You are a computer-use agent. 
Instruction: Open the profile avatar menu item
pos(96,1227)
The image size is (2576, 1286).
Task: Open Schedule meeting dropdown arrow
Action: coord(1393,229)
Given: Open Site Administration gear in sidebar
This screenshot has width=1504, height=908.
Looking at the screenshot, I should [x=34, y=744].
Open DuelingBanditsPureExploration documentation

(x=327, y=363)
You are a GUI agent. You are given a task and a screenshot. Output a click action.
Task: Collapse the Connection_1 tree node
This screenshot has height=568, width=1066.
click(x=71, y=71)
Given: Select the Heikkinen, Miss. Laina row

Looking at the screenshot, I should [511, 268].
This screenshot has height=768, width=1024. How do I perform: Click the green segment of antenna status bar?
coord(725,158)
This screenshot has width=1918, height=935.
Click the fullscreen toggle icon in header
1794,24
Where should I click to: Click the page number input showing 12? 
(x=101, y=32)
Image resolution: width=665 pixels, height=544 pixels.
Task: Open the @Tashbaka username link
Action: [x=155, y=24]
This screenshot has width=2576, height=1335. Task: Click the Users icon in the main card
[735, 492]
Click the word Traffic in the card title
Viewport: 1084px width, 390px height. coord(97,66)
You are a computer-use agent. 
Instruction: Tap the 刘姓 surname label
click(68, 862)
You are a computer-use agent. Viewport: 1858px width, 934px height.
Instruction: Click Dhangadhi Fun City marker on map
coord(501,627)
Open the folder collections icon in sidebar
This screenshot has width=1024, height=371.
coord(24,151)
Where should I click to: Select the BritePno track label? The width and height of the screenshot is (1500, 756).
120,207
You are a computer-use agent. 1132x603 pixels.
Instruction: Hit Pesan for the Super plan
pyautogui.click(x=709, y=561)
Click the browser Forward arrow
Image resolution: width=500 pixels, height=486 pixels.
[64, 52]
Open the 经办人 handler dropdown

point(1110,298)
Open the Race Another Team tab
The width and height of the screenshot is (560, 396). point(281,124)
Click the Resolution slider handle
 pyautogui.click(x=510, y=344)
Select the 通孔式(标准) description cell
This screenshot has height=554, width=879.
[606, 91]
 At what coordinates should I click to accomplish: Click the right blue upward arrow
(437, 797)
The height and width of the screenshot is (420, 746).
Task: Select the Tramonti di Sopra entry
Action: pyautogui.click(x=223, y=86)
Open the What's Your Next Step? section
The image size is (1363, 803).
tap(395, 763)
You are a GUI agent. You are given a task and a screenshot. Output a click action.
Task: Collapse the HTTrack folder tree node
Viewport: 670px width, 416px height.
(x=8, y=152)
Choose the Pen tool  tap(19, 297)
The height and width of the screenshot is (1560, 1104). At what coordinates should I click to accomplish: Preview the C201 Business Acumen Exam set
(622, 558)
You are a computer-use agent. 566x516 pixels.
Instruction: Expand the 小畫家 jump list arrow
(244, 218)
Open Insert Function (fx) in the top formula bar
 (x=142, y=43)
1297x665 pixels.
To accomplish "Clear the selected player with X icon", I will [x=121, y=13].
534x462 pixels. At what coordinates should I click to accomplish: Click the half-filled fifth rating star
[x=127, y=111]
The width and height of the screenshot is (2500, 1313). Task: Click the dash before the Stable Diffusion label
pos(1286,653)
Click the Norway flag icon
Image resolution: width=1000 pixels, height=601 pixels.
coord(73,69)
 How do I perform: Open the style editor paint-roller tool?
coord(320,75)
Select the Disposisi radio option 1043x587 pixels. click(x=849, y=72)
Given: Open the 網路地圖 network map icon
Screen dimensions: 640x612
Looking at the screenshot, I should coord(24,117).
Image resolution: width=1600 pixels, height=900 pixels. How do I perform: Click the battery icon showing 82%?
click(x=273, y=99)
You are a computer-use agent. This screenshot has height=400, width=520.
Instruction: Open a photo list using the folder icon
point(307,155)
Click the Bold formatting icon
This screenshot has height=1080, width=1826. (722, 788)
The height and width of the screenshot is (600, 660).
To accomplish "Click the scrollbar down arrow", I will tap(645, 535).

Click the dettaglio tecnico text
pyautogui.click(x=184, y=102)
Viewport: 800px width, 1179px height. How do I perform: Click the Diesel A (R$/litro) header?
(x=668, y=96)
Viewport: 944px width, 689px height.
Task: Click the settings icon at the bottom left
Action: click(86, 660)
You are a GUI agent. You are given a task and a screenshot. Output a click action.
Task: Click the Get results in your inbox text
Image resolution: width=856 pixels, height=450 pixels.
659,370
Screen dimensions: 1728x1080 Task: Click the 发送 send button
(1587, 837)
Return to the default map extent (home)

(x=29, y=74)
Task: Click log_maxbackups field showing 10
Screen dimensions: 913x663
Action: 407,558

Work required: Every record above is to be copied out again exactly as written.

Exercise solution:
You are a computer-use agent. 
Instruction: Open the profile avatar menu item
pos(96,1227)
The image size is (2576, 1286).
Task: Open Schedule meeting dropdown arrow
Action: coord(1393,229)
Given: Open Site Administration gear in sidebar
This screenshot has width=1504, height=908.
Looking at the screenshot, I should [x=34, y=744].
Open DuelingBanditsPureExploration documentation

(x=327, y=363)
You are a GUI agent. You are given a task and a screenshot. Output a click action.
Task: Collapse the Connection_1 tree node
This screenshot has height=568, width=1066.
click(x=71, y=71)
Given: Select the Heikkinen, Miss. Laina row

Looking at the screenshot, I should [511, 268].
This screenshot has height=768, width=1024. How do I perform: Click the green segment of antenna status bar?
coord(725,158)
This screenshot has width=1918, height=935.
Click the fullscreen toggle icon in header
1794,24
Where should I click to: Click the page number input showing 12? 
(x=101, y=32)
Image resolution: width=665 pixels, height=544 pixels.
Task: Open the @Tashbaka username link
Action: [x=155, y=24]
This screenshot has width=2576, height=1335. Task: Click the Users icon in the main card
[735, 492]
Click the word Traffic in the card title
Viewport: 1084px width, 390px height. coord(97,66)
You are a computer-use agent. 
Instruction: Tap the 刘姓 surname label
click(68, 862)
You are a computer-use agent. Viewport: 1858px width, 934px height.
Instruction: Click Dhangadhi Fun City marker on map
coord(501,627)
Open the folder collections icon in sidebar
This screenshot has width=1024, height=371.
coord(24,151)
Where should I click to: Select the BritePno track label? The width and height of the screenshot is (1500, 756).
120,207
You are a computer-use agent. 1132x603 pixels.
Instruction: Hit Pesan for the Super plan
pyautogui.click(x=709, y=561)
Click the browser Forward arrow
Image resolution: width=500 pixels, height=486 pixels.
[64, 52]
Open the 经办人 handler dropdown

point(1110,298)
Open the Race Another Team tab
The width and height of the screenshot is (560, 396). point(281,124)
Click the Resolution slider handle
 pyautogui.click(x=510, y=344)
Select the 通孔式(标准) description cell
This screenshot has height=554, width=879.
[606, 91]
 At what coordinates should I click to accomplish: Click the right blue upward arrow
(437, 797)
The height and width of the screenshot is (420, 746).
Task: Select the Tramonti di Sopra entry
Action: pyautogui.click(x=223, y=86)
Open the What's Your Next Step? section
The image size is (1363, 803).
tap(395, 763)
You are a GUI agent. You are given a task and a screenshot. Output a click action.
Task: Collapse the HTTrack folder tree node
Viewport: 670px width, 416px height.
(x=8, y=152)
Choose the Pen tool  tap(19, 297)
The height and width of the screenshot is (1560, 1104). At what coordinates should I click to accomplish: Preview the C201 Business Acumen Exam set
(622, 558)
You are a computer-use agent. 566x516 pixels.
Instruction: Expand the 小畫家 jump list arrow
(244, 218)
Open Insert Function (fx) in the top formula bar
 (x=142, y=43)
1297x665 pixels.
To accomplish "Clear the selected player with X icon", I will [x=121, y=13].
534x462 pixels. At what coordinates should I click to accomplish: Click the half-filled fifth rating star
[x=127, y=111]
The width and height of the screenshot is (2500, 1313). Task: Click the dash before the Stable Diffusion label
pos(1286,653)
Click the Norway flag icon
Image resolution: width=1000 pixels, height=601 pixels.
coord(73,69)
 How do I perform: Open the style editor paint-roller tool?
coord(320,75)
Select the Disposisi radio option 1043x587 pixels. click(x=849, y=72)
Given: Open the 網路地圖 network map icon
Screen dimensions: 640x612
Looking at the screenshot, I should coord(24,117).
Image resolution: width=1600 pixels, height=900 pixels. How do I perform: Click the battery icon showing 82%?
click(x=273, y=99)
You are a computer-use agent. This screenshot has height=400, width=520.
Instruction: Open a photo list using the folder icon
point(307,155)
Click the Bold formatting icon
This screenshot has height=1080, width=1826. (722, 788)
The height and width of the screenshot is (600, 660).
To accomplish "Click the scrollbar down arrow", I will tap(645, 535).

Click the dettaglio tecnico text
pyautogui.click(x=184, y=102)
Viewport: 800px width, 1179px height. How do I perform: Click the Diesel A (R$/litro) header?
(x=668, y=96)
Viewport: 944px width, 689px height.
Task: Click the settings icon at the bottom left
Action: click(86, 660)
You are a GUI agent. You are given a task and a screenshot. Output a click action.
Task: Click the Get results in your inbox text
Image resolution: width=856 pixels, height=450 pixels.
659,370
Screen dimensions: 1728x1080 Task: Click the 发送 send button
(1587, 837)
Return to the default map extent (home)

(x=29, y=74)
Task: Click log_maxbackups field showing 10
Screen dimensions: 913x663
Action: 407,558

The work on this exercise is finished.